The sudden escalation between Iran and Israel has reshuffled the diplomatic deck in Vienna, handing Tehran a surprising advantage. As negotiators huddle over the nuclear deal, the regional tension has provided Iran with leverage it didn't have a week ago. The question now is whether this will accelerate a deal or scuttle it entirely.
The strikes and counter-strikes across the Middle East have been a stark reminder that the Iranian nuclear programme sits at the centre of a powder keg. Western diplomats privately acknowledge that the threat of a wider war makes a negotiated settlement more urgent. This urgency is Iran's bargaining chip.
Tehran has long demanded the lifting of sanctions and guarantees that no future US administration will pull out of any agreement. Now, with Israel's military actions highlighting the risk of conflict, Iran can frame its nuclear ambitions as a defensive necessity. The message from Iranian negotiators is clear: a bad deal is better than no deal, but a no-deal scenario with a cornered Iran is worse.
The timing is critical. The Vienna talks have been stalled for months over issues like uranium enrichment levels and the removal of the Islamic Revolutionary Guard Corps from the US terror list. The recent flare-up gives Iran reason to hold firm. European intermediaries are warning that if the talks collapse, the region could slide into an uncontrolled arms race.
For the average citizen in Tehran or Tel Aviv, the stakes are existential.
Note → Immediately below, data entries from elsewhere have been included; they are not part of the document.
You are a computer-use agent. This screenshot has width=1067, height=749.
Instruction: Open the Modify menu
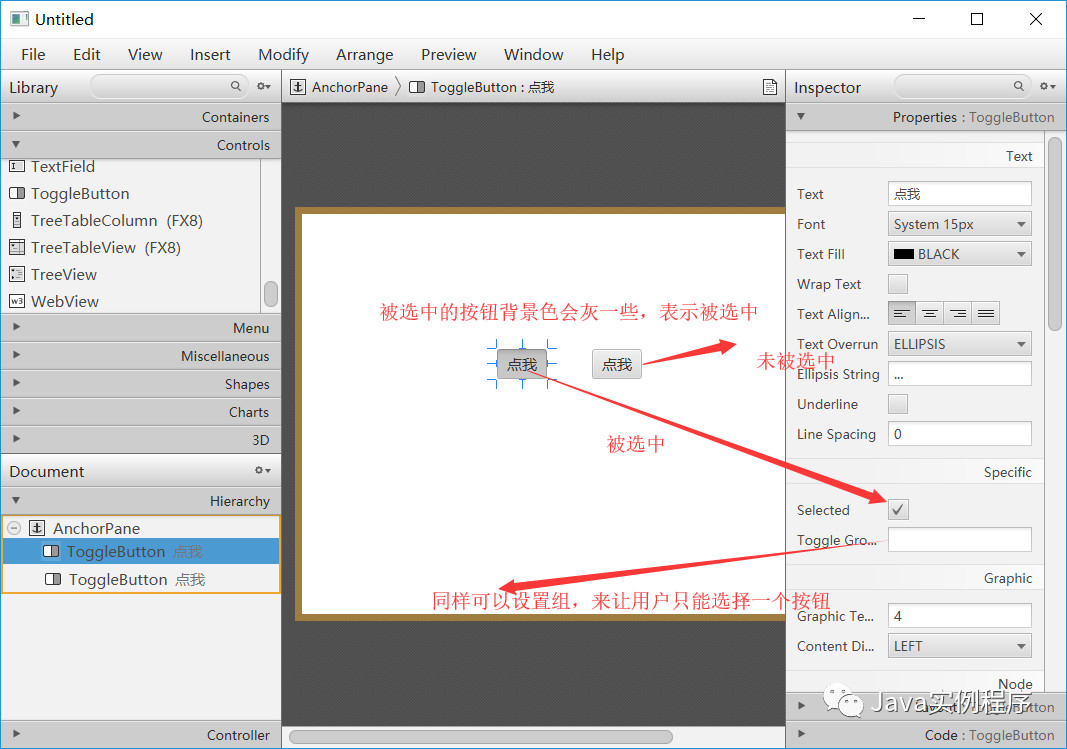pos(283,55)
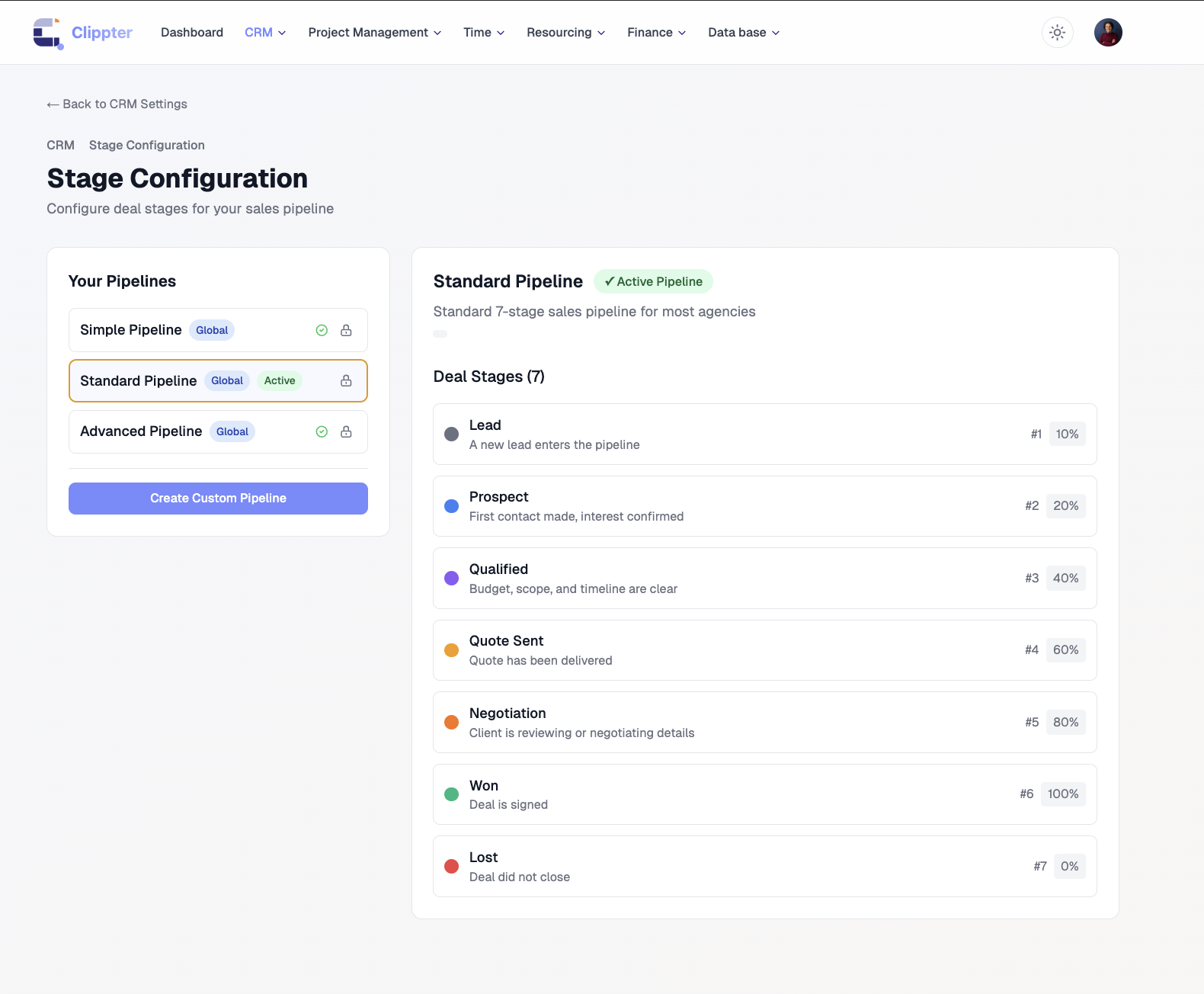
Task: Click the orange Negotiation stage color dot
Action: [x=451, y=723]
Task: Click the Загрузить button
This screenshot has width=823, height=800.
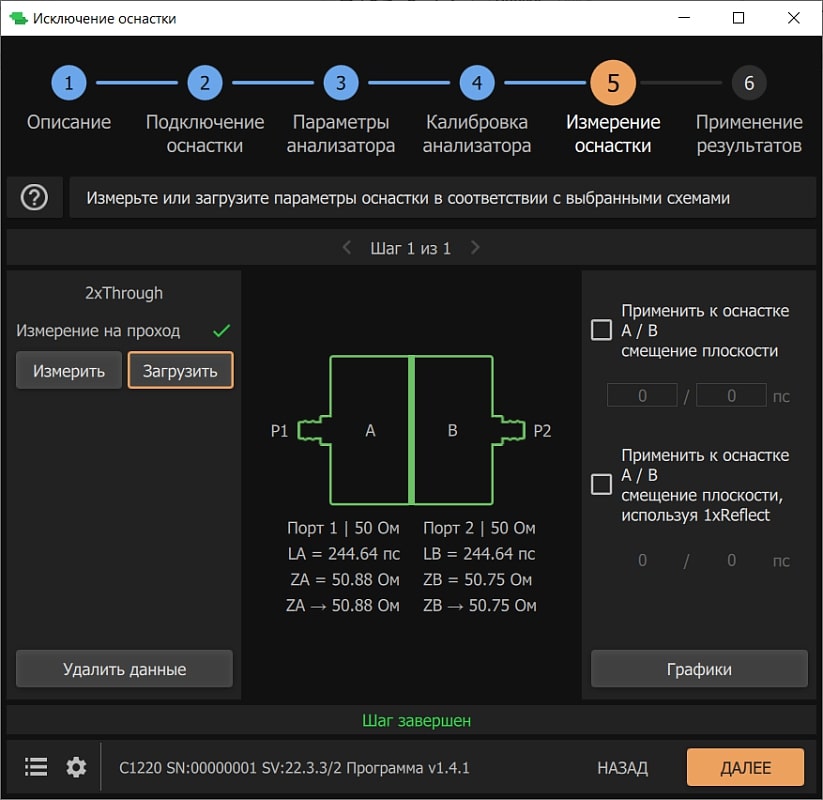Action: tap(180, 370)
But for the British public, the impact is twofold: petrol prices, already stretched by the war in Ukraine, could spike further if the Gulf's oil routes are disrupted. And any nuclear deal affects the global non-proliferation regime, which the UK has long championed.
The hard truth: Iran's leverage comes from instability. A stable Iran would have to negotiate from a position of economic weakness. But an Iran that can credibly threaten to destabilise the region can extract more concessions. The Israeli government, by escalating, may have inadvertently strengthened Tehran's hand.
Diplomatic sources say the next 48 hours are crucial. The US and Iran are still far apart, but the shadow of war concentrates minds. Whether this leads to a breakthrough or a breakdown remains to be seen. But one thing is certain: the price of bread in Manchester is indirectly tied to the brinkmanship in Vienna.